Mais le pluralisme ne rencontre pas que des refus venant de l’extérieur. Il souffre aussi de ses propres apories internes. La notion même de pluralisme tend à aplanir les différences, instaurant partout les mêmes dispositifs de compréhension. L’idéologie pluraliste devient paradoxalement un logos hégémonique, selon lequel le mode de subsistance des vérités et des croyances est partout le même et fait partie du même jeu universel des horizons et des perspectives historiques et culturelles. Ainsi, la poursuite de la pluralité comme celle de la phénoménalité s’épuise dans une scolastique aux distinctions subtiles et fades. Certes, il faut briser avec certaines positions dogmatiques qui empêchent les questions du pluralisme religieux de se poser. Mais évitons de leur substituer d’autres positions également dogmatiques qui prétendent prématurément maîtriser la topographie de l’espace religieux et des rapports des traditions religieuses les unes aux autres.

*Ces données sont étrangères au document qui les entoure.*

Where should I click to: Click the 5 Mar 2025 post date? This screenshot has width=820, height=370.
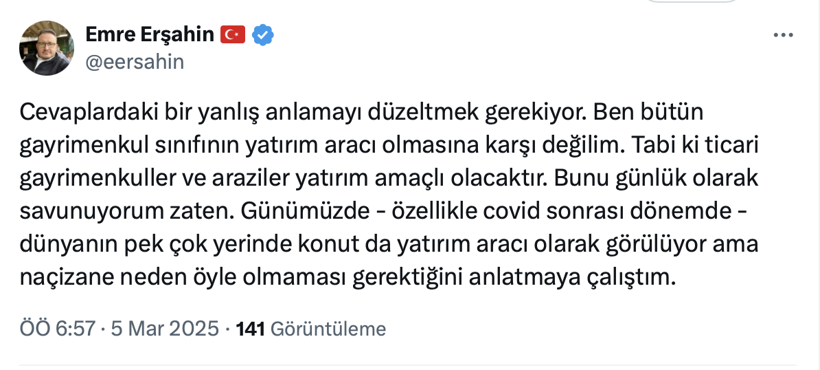163,329
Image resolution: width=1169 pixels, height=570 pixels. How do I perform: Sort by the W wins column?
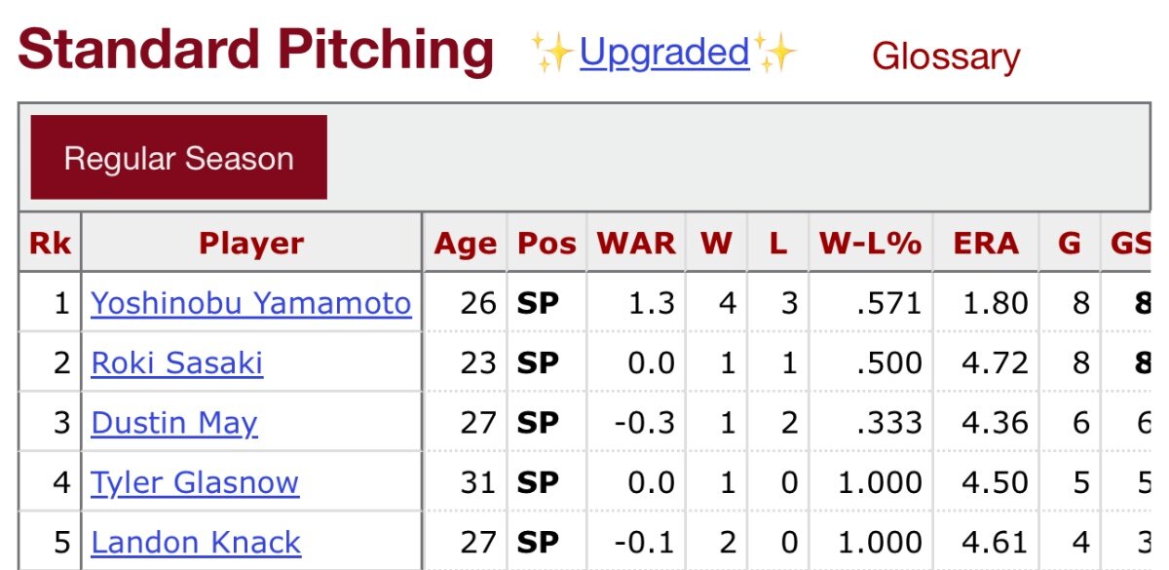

Si le tapage autour du pluralisme est de moins en moins instructif, un autre thème s’annonce comme étant de première urgence : C’est celui de la rationalité de fond de nos croyances chrétiennes. C’est le thème le plus ancien de la théologie, mais qui prend de nouvelles formes dans le contexte actuel. Pour traiter ce thème je fais appel au bouddhisme encore, comme je l’ai fait dans le cinquième chapitre de La vérité chrétienne et dans le chapitre correspondant, très différent, de Religious Pluralism and Christian Truth, en traitant le bouddhisme non plus comme le grand « autre » du christianisme dans l’espace interreligieux, mais comme un réservoir d’idées susceptibles de servir à enrichir et à élargir la réflexion chrétienne. La rationalité bouddhiste promet d’éclaircir la foi chrétienne sur bien de points, par exemple pour tout ce qui concerne la logique du don, du pardon et du sacrifice, mais surtout en permettant une réévaluation du statut et de la fonction du langage ainsi que des dogmes. Il se peut très bien que mon interprétation des sources bouddhistes soit loin de satisfaire aux exigences des bouddhologues professionnels. Mais le même besoin de clarté qui me poussait vers Heidegger dans les années 1970 et vers Derrida dans les années 1980 me fait scruter les écrits de Nâgârjuna et ses successeurs, ce qui demande encore plus de temps et d’effort mental. L’optique qu’ils suggèrent est devenue une partie intrinsèque de mon paysage de pensée. Le père Stanislas Breton, à la fin de sa longue vie, déchiffrait les stances de Nâgârjuna dans la traduction de Guy Bugault, convaincu que c’était là qu’il fallait creuser pour approfondir les questions fondamentales de la foi.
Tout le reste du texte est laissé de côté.